* Directions for this task *
Nothing but the text of the records should come back; copy it exactly and leave the pictures out.

====== Data to examine

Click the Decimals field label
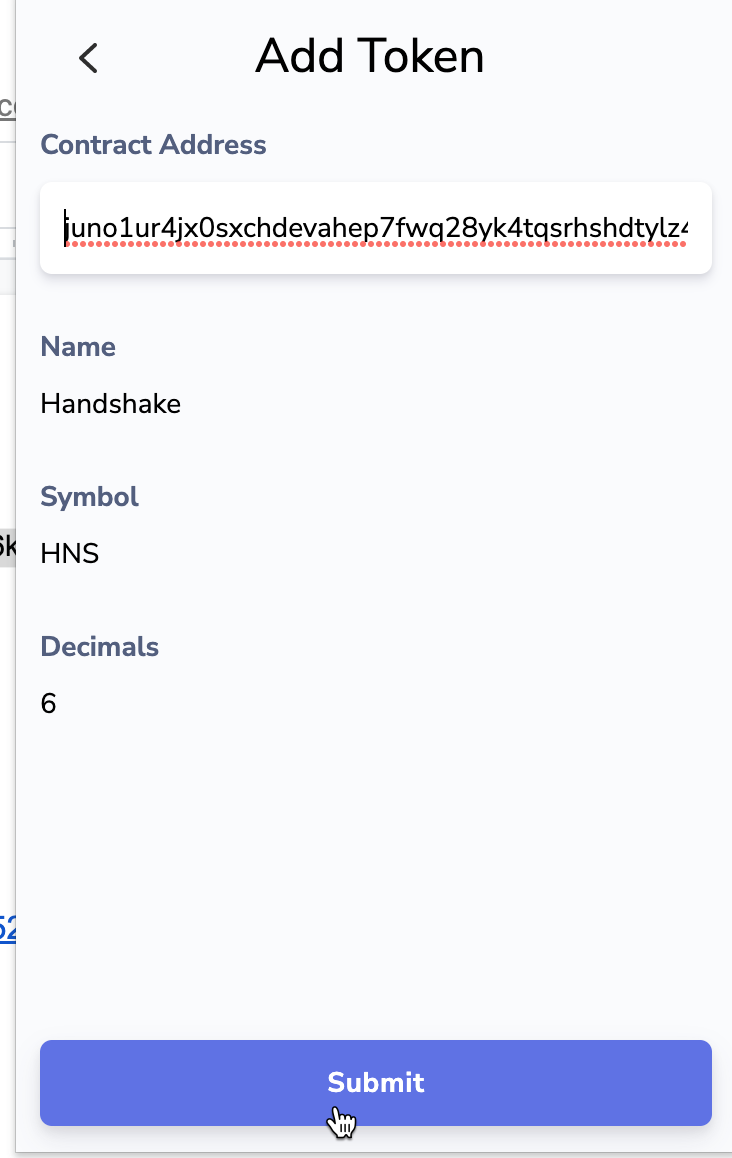The height and width of the screenshot is (1158, 732). click(99, 647)
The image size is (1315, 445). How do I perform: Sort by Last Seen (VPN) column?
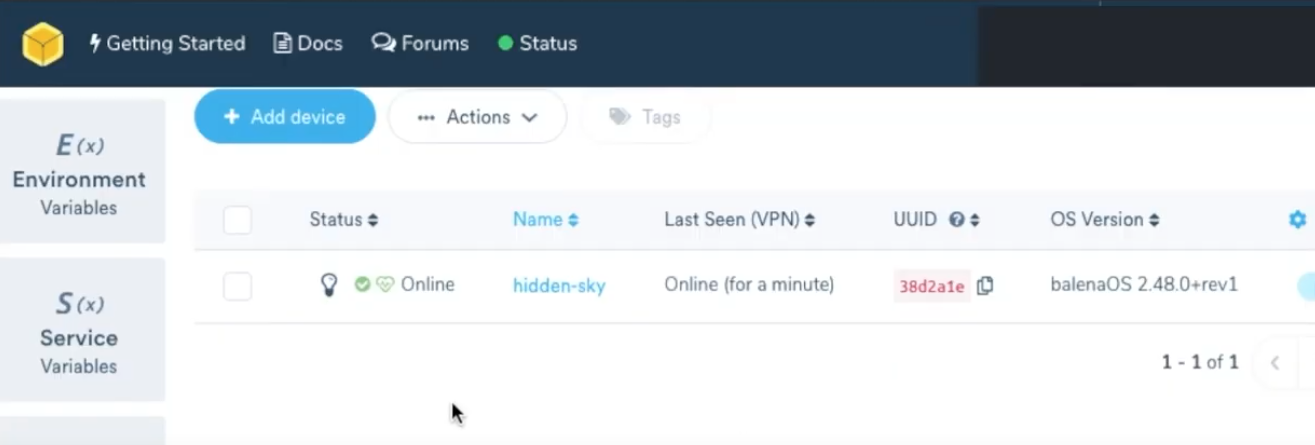coord(739,220)
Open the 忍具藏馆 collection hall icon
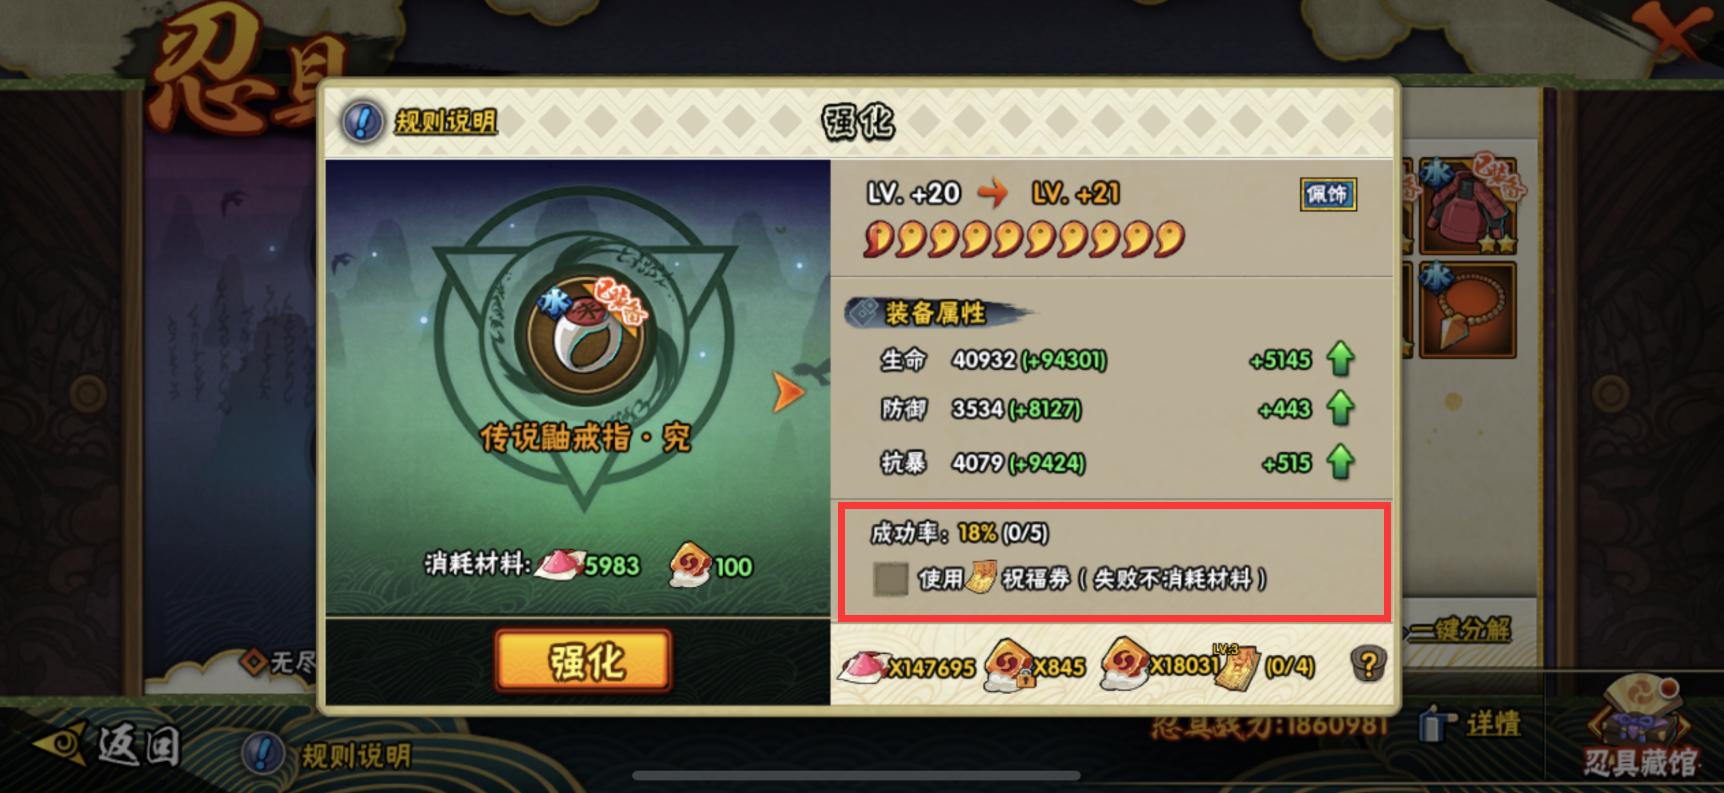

============

* Task output *
Click the Decimals field label
The height and width of the screenshot is (1158, 732). click(99, 647)
The image size is (1315, 445). How do I perform: Sort by Last Seen (VPN) column?
coord(739,220)
Open the 忍具藏馆 collection hall icon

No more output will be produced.